Mirrione, che si alzò nuovamente, soddisfatto di sé e di Peralta a cui lanciava occhiate di gratitudine, disse "Se è stato tortuoso, come ha detto lei, forse io sono stato un poco sgarbato, ma io così sono fatto e tutti lo sanno, pure Peralta e Provenzano mi conoscono. - Intendeva dire che perfettamente conoscevano il numero di voti che era in grado di portare al partito - La fedeltà al partito prima di ogni cosa viene per me. Avi chi votu Democrazia Cristiana e per questo nuovo partito che diciamo ne ha raccolto l'eredità da quando lei ancora manco era nato.

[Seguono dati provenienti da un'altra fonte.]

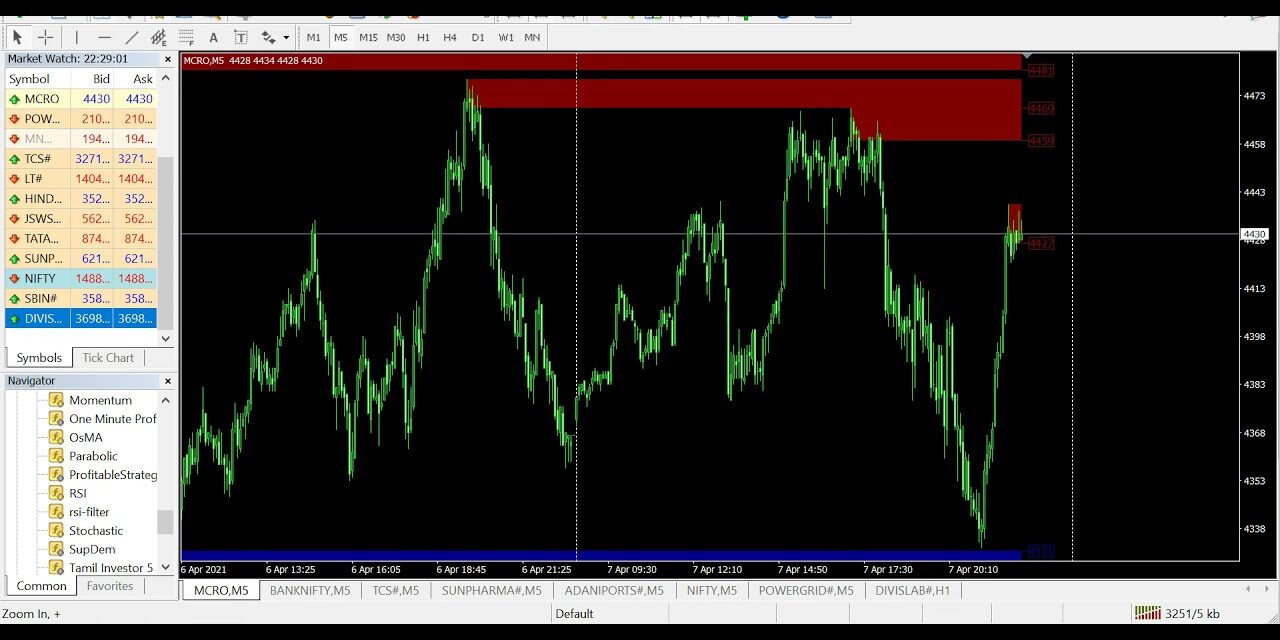Viewport: 1280px width, 640px height.
Task: Select the Crosshair tool
Action: 45,38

Li comunisti con me sempre sangu hannu ittatu. Lei mi deve scusare se non avevo capito bene quello che lei voleva dire, comunque l'importante è che ci siamo spiegati, in fondo, come ha detto benissimo l'eccellenza onorevole Peralta, la stessa cosa dicevamo, ma con parole diverse."
Con sguardi ampi su tutta la sala, si risistemò al suo posto, anche per quella tornata elettorale avrebbe avuto il suo "agricante".